When a line of the entries contains the word "Buffet", report that line.

==== RECORDED INFORMATION ====

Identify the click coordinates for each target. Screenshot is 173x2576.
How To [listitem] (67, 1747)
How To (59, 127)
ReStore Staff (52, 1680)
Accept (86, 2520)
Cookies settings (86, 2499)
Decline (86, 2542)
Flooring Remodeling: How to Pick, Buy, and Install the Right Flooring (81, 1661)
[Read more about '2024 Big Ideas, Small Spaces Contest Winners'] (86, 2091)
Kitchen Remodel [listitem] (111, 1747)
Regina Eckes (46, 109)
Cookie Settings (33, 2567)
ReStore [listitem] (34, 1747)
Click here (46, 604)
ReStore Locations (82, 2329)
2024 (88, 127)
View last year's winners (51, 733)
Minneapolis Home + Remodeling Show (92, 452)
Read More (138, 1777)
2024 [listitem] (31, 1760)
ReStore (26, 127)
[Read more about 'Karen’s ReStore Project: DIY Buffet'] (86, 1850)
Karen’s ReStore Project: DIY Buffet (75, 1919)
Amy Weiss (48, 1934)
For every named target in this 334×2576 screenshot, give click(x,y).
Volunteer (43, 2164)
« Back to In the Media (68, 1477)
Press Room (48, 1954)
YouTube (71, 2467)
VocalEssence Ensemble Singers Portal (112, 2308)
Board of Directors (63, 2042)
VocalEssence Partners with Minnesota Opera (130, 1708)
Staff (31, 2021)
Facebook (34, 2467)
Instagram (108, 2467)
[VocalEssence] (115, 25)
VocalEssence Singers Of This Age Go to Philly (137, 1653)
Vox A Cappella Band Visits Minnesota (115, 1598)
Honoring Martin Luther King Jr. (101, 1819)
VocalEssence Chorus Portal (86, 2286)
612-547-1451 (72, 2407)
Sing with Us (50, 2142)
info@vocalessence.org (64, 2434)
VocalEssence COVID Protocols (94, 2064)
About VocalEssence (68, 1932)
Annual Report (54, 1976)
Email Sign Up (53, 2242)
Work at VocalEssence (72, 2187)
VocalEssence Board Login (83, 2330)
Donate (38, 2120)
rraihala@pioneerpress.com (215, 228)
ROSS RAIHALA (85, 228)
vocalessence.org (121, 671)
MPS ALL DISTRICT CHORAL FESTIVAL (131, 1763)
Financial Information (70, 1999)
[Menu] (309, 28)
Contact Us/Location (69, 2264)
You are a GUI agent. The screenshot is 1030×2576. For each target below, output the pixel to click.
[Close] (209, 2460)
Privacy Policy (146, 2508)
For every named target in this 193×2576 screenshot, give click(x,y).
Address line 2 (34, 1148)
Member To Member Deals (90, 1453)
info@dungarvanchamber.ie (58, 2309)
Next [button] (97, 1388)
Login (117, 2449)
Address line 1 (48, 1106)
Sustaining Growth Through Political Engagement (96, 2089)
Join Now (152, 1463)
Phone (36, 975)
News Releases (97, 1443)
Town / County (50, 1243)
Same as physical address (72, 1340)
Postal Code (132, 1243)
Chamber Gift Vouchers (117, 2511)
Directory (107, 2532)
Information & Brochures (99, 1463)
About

====

> ANSWER TO THE PROBLEM:
[Read more about 'Karen’s ReStore Project: DIY Buffet'] (86, 1850)
Karen’s ReStore Project: DIY Buffet (75, 1919)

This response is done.